James Madison apparently drafted 19 amendments for the bill of rights, but only 12 passed through Congress to the states. What were these 7 amendments, and why weren't they approved?

by lasersnark
QuickSpore

James Madison didn’t propose 19 specific amendments; he proposed 9 in his address to Congress on June 8, 1789. His original numbering was broken down into which Article was being amended. He thought amendments should replace existing text or be inserted into the text rather than being added onto the end. So for example the bulk of what would become the Bill of Rights was simply his 4th Amendment as he thought they should all go “in article 2st 1st, section 9, between clauses 3 and 4.” A single large insert of text was to his mind a single amendment.

This is why you’ll hear various counts of how many amendments he proposed. This is because he himself grouped them differently than in their final adopted form, and at various times different paragraphs were combined or separated into different amendments during debate. Arguably what became the 1st Amendment really should have been 3 different items; freedom of religion, freedom of the press, and freedom to assemble are different rights. But Madison and later Congress grouped them together. This is why people often say he proposed 19 or 20 amendments instead of just 9.

Ultimately he proposed 9 amendments, of which most were reworked into 12 adopted by Congress. Eventually 11 of the 12 would be ratified, although one would take till 1992.

Here’s his 9 original amendments summarized.

  1. Alterations to the preamble. Specifically to make clearer that all ultimate power derives from the people. This was rejected and not adopted by Congress.
  2. Changes to wording in Article Two regarding the number of Representatives and how many people they could represent. If adopted this change would have capped House seat sizes at 50,000. Which would give us some 6,600 odd members in the House today had it been adopted. This one was approved by Congress, but never ratified by the States.
  3. That pay-raises voted on by congress couldn’t come into effect until after the next election. This one was voted on and approved by Congress, but not ratified until 1992 when it became the 27th Amendment.
  4. What would become much of the familiar Bill of Rights. Freedom of Religion, Speech, Assembly, to Bear Arms, to not Quarter Soldiers, Fair Trial, Fair Punishment, from Search, Speedy Trial, and an Enumeration of Powers. These were reworked and regrouped into different arrangements. After debate and reworking this was approved and ratified.
  5. This was basically a proto-incorporation clause requiring the individual States to respect rights of conscience, press, and trial by jury. This was rejected by Congress, although under current law this functionally exists
  6. This was largely what would become the 7th Amendment it offered rules to protect the civil law trial by jury, as well as guarantees for traditional common law.

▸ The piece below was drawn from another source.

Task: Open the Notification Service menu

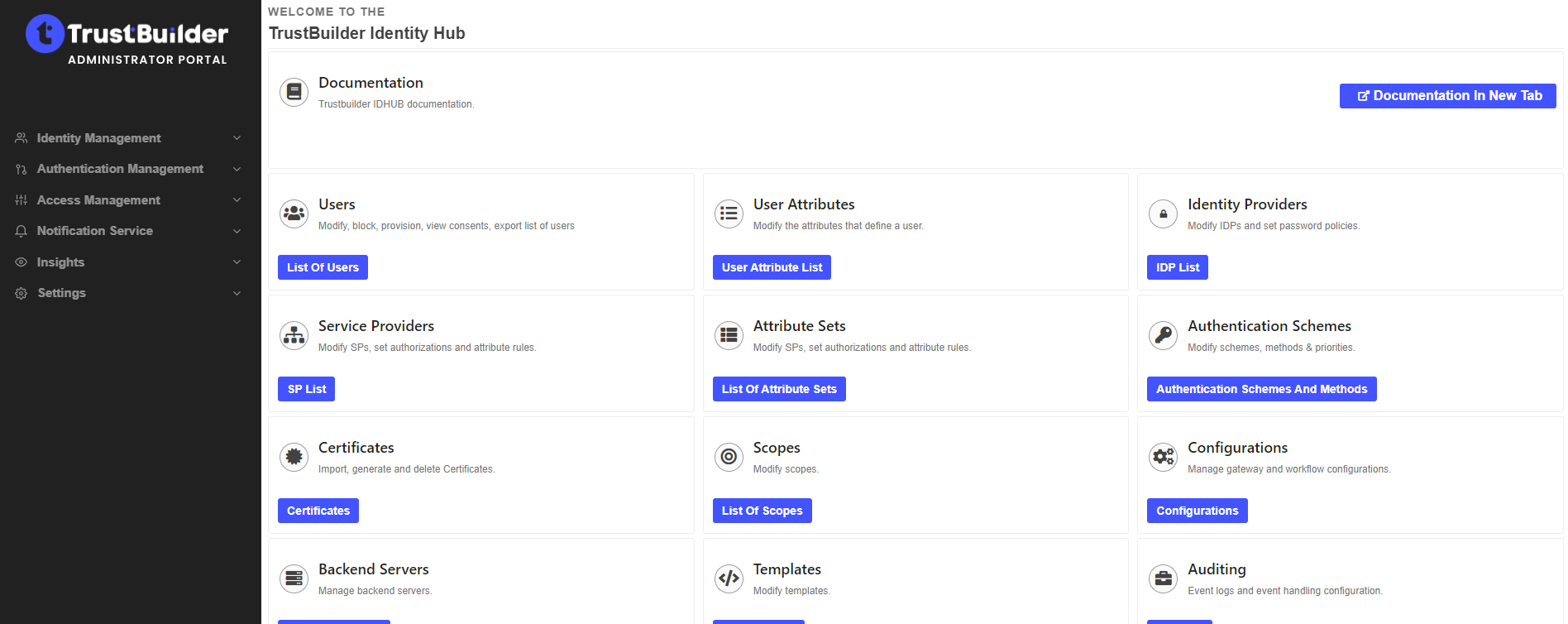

In the final Bill of Rights this was moved up to join the other court related amendments from part 4. This was approved and ratified.
  7. further enumeration of trial protections including details on juries, and grand juries. Parts of this was worked into the eventual 5th Amendment, and was approved and ratified.
  8. Further discussion of the enumeration of powers. This became the bulk of the 9th and 10th amendments. This was to be labeled Article 7. This was approved and ratified.
  9. Relabeling Article 7 in the Constitution to Article 8.

Most of Madison’s proposals were accepted. Of his 9 proposed amendments 1, 5, and 9 were rejected. 1 and 9 because the rest of Congress didn’t want to edit the Constitution directly, but to append amendments to it. 5 was rejected because they didn’t want to try and force rights onto the individual states which in some cases had such rights already. The other 6 proposed amendments were reworked into 12 amendments passed by Congress and sent to the states for ratification. Proposed amendments 1 and 2 failed ratification. So when amendments 3-12 were ratified, they became the common listing we know today, amendments 1-10, with what would become the 27th amendment becoming the last of his proposals to become ratified.

Today of his proposal, most of it is in the Constitution. Outside some wording, and the constituency maximum requirements for House districts, there’s no major part of his 9 amendments that isn’t law today. There’s only 1 “missing” amendment, not 9.

Edit: to fix a typo from the transcript of his speech I was working from.